Ознакомительная версия.
– Ты один собираешься все выпить? – спросила она, положив руку Павлу на плечо.
– Да, – твердо ответил Павел, – я не люблю делиться.
Девушка сняла руку с плеча Павла и сказала:
– Тогда я налью себе из другой бутылки, и мы с тобой чокнемся. Меня Зоя зовут.
Зоя дотянулась до бутылки, которая стояла на дальнем краю стола. При этом она коснулась бюстом Пашиного плеча и задержалась, чтобы у него была возможность заглянуть ей под расстегнутые пуговки блузки.
Павел следил за рукой Зои, когда она брала бутылку, и заметил:
– Не задень бокалы. Димка любит свою посуду.
Зоя налила себе вина и, заглядывая Паше в глаза, спросила:
– А что любишь ты?
– Надежность и постоянство.
Зоя громко рассмеялась. Смех ее привлек внимание остальных:
– Что, что такое? Расскажите нам, мы тоже хотим посмеяться.
– Этот Паша, ну, очень забавный, – ответила Зоя, – его нужно возить по городу и за деньги показывать. Над ним и смеюсь. Добавить нечего.

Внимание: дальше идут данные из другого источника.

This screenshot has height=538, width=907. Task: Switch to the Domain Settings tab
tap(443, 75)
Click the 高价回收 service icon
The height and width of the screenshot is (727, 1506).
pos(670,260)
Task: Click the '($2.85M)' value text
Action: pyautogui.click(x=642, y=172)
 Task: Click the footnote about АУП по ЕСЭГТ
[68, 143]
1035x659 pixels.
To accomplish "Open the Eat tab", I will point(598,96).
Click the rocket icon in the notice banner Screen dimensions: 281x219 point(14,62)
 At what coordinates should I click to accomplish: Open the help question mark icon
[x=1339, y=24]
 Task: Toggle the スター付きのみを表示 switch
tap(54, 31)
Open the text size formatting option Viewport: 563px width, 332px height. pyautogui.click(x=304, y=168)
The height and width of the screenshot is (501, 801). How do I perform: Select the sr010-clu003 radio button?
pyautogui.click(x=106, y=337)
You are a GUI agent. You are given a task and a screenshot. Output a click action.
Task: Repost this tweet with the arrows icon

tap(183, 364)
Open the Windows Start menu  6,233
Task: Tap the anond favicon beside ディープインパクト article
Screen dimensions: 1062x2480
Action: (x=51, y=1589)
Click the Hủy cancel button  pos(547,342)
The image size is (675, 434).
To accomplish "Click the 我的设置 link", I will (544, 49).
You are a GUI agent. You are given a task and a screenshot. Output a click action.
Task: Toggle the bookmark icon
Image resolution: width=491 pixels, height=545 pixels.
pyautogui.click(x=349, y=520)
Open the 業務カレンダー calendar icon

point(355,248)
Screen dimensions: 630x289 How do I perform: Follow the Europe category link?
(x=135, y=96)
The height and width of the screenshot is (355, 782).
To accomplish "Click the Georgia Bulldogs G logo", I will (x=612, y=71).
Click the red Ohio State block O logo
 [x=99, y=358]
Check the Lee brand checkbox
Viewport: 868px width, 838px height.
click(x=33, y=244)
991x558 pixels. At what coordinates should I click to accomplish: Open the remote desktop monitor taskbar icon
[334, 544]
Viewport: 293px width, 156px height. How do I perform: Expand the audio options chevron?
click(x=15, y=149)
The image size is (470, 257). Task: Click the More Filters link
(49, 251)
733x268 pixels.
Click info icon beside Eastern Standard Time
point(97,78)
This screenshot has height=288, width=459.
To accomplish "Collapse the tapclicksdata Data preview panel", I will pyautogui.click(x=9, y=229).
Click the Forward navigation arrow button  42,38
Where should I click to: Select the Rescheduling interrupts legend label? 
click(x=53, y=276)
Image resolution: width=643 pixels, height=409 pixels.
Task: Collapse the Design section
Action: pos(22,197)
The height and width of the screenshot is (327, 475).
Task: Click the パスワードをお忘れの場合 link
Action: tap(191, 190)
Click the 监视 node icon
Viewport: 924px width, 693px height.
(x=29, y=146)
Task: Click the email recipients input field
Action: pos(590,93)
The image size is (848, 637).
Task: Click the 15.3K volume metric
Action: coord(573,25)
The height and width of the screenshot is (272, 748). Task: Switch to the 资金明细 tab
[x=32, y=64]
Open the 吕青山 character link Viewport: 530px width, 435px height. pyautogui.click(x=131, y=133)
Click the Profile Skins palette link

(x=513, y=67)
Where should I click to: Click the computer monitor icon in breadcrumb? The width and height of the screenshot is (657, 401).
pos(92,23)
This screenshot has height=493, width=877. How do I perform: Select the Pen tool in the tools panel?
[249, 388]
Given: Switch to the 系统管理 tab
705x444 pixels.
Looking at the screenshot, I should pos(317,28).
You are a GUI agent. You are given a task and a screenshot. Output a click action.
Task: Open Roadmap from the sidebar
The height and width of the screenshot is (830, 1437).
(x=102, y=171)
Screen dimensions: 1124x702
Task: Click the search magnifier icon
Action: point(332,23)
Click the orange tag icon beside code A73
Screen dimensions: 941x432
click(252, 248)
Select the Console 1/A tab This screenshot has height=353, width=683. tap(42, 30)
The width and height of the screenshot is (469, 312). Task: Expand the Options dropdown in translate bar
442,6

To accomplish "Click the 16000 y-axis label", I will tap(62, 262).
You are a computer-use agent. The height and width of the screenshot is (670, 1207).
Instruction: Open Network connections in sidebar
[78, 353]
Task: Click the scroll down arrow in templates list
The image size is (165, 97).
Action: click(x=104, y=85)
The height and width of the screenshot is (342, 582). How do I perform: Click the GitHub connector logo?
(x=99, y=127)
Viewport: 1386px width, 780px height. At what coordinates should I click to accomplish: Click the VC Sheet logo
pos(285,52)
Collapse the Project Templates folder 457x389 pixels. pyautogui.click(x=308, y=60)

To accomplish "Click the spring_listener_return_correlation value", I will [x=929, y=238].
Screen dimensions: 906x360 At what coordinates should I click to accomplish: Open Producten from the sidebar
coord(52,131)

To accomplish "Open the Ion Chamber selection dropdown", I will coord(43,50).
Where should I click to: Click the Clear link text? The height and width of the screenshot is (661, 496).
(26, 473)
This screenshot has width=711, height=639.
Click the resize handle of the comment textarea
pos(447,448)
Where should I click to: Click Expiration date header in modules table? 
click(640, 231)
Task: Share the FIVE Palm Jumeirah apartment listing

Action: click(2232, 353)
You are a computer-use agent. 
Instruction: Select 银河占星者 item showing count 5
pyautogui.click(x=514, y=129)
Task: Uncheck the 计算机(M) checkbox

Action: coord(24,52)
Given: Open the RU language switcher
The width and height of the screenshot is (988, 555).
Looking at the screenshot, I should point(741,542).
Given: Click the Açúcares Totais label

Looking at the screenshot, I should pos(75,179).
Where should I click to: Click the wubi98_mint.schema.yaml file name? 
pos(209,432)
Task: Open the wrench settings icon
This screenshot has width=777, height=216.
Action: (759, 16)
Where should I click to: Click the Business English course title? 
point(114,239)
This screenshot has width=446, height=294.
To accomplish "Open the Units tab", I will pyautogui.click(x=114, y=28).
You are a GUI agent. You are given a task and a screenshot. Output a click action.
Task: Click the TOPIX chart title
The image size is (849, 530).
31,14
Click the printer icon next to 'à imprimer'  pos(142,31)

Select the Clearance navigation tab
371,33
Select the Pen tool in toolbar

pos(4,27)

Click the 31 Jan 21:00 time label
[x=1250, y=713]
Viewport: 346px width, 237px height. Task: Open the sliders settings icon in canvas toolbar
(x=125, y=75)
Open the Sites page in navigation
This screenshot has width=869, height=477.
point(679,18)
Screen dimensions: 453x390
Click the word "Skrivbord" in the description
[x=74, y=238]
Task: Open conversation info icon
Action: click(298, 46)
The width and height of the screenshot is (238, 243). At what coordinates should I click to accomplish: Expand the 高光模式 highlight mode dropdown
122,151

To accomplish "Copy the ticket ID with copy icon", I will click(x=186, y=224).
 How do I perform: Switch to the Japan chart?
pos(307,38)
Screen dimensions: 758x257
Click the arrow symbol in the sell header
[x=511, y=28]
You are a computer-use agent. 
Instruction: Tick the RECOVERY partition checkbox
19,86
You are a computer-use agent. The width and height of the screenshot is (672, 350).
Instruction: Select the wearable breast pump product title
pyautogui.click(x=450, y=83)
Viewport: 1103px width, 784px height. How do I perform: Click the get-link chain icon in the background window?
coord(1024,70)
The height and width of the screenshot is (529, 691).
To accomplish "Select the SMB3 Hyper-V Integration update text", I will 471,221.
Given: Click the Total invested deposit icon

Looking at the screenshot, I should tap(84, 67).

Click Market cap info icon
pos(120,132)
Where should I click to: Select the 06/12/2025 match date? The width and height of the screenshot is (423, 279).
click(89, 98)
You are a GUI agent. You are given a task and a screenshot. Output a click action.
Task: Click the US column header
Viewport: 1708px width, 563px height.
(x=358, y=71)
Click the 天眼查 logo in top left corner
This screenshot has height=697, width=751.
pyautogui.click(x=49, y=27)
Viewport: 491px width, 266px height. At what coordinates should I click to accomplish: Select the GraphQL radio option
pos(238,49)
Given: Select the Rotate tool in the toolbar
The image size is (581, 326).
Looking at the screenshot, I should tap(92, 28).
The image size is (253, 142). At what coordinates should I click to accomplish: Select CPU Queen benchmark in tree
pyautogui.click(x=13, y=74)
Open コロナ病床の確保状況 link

Зоя отплыла от Паши, вильнув бедрами.
Павел положил себе в тарелку салат, откинулся на спинку дивана и закрыл глаза.
– Ты спать сюда пришел? – подскочил Дима. – А ну, закусывай быстрее и иди танцевать.
Павел похватал салат, выпил вина и присоединился к танцующим. Димка своими подкрашенными белыми кудрями, уложенными в художественном беспорядке, приводил в восторг девчонок, которые, повизгивая, раскачивали животами.
Димон старался еще больше. Он кривлялся, прыгал, дергался – одним словом, изо всех сил стремился быть самым заметным.
Пашка двигался ритмично, но для себя, для удовольствия, а не для того, чтобы им любовались.
Одна девушка стала пританцовывать перед ним и спросила:
– Ты, Паша, встречаешься с кем-нибудь?
Вопрос этот услышала Зоя и выкрикнула:
– Ему трудно найти пару. Он же из каменного века.
– А все-таки? – ждала ответ девушка, – я не навязываюсь в подружки, мне просто интересно.
– Нет, – ответил Павел, – ни с кем не встречаюсь.
– Неужели такое возможно?
– Оказывается, да, – подтвердил Павел.
– Ты ее бросил или она тебя?
– Она меня.
– Потому что ты зануда? – спросила девушка.
– Не думаю, что поэтому, – ответил Павел и добавил: – Я летать не умею.
– А ты действительно не умеешь? – девушка остановилась и удивленно посмотрела на Павла.
Павел, продолжая танцевать, пожал плечами:
– Не умею…
Музыка кончилась. Павел пошел к своей тарелке с салатом. Девушка не отставала и уже возле стола спросила осторожно:
– Значит, она с летчиком сбежала?
– Ты догадливая, – ответил Павел, – с летчиком. В Хабаровск.
Подошла Зоя и сказала:
– Это, наверное, потому, что дальше просто бежать некуда… А ты найди себе другую.
Павел прожевал маслину и заметил:
– Как микроволновку. Взял да и поменял! Мне кажется, это не так просто.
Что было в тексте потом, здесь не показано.